__DIRECTIVES__.
1. List the usernames of everyone who posted in the Vulcan oil heater thread.
2. From the Vulcan oil heater thread, write out the text word for word, from "It's fuel oil" up to and including "(fuel oil #2).".

# Forum Home Renovation Heating & Cooling  Vulcan Oil Heater

## Larry McCully

Howdy All, i just jumped over from the flooring section and i thought one of you fellas might be able to help. I have a old Vulcan Oil burning heater that ran out of Oil. I tested the solution by dripping a bit on my finger and trying to identify it. It smelt like diesel and felt like it, so i went and bought some and tipped it in the holding tank. Is this the correct oil to use, If it isnt, any help would be appreciated...Larry

----------


## BRADFORD

I don't think they use diesel I think it is a special heating oil
In any case this could well be the most expensive way to heat your house, I'd be looking at pulling it out and installing gas or some other form of heating. 
Regards Bradford

----------


## Smurf

It's fuel oil #1 or diesel #1 (same thing fundamentally, but "diesel" is for engine use and is a more refined product than anything termed "fuel oil" (though sometimes diesel is sold as fuel oil to simplify operations in smaller markets)). 
Road vehicles (trucks, buses, cars etc) with diesel engines run on diesel #2 which is also very widely used as fuel oil (fuel oil #2). 
What are these numbers about? Fuel oils are numbered 1 to 6 with 1 being very light (thin) oil and 6 being very heavy oil that is solid without heating. The higher numbers are used for industrial boilers, ships, power stations etc and are significantly cheaper since it's a less useful, lower grade product. 
#1 is commonly known as "heating oil" for obvious reasons (note that overseas #2 is commonly also known as heating oil, and that is still used quite commonly for heating in the US etc). #6 is also known as "heavy fuel oil" or "heavy residual oil". #2 and #6 are the most commonly used grades, 3 - 5 being rare or even unobtainable in some countries. 
Whether or not the Vulcan would run on #2 I'm not sure. But in Tassie it's still easy to get proper #1 heating oil delivered and it costs about $1.30 per litre which is the same as the local price of diesel at the servo.

__EXTRACTED INFORMATION__.

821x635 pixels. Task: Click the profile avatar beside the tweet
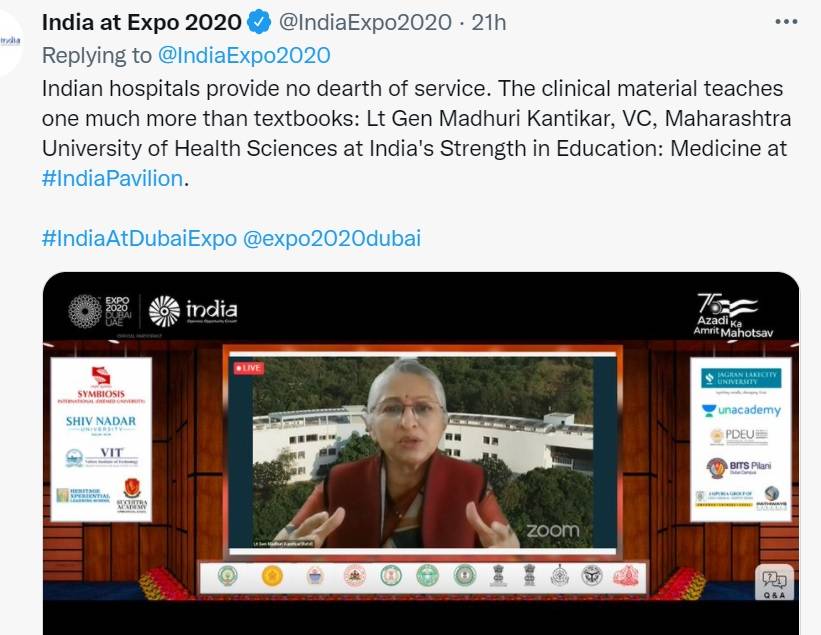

...

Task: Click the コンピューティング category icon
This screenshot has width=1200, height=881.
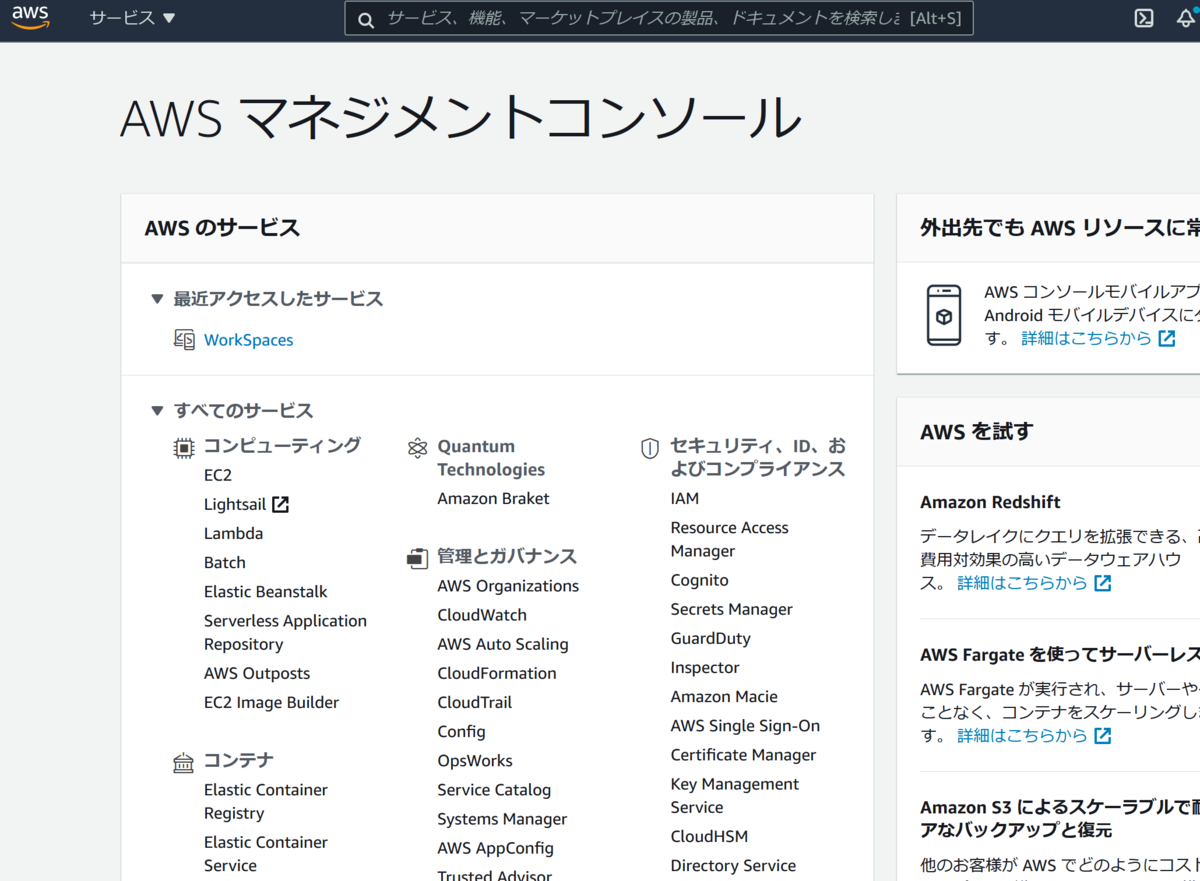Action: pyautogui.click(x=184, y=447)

__THE ANSWERS__.
1. Larry McCully, BRADFORD, Smurf

2.
It's fuel oil #1 or diesel #1 (same thing fundamentally, but "diesel" is for engine use and is a more refined product than anything termed "fuel oil" (though sometimes diesel is sold as fuel oil to simplify operations in smaller markets)). 
Road vehicles (trucks, buses, cars etc) with diesel engines run on diesel #2 which is also very widely used as fuel oil (fuel oil #2).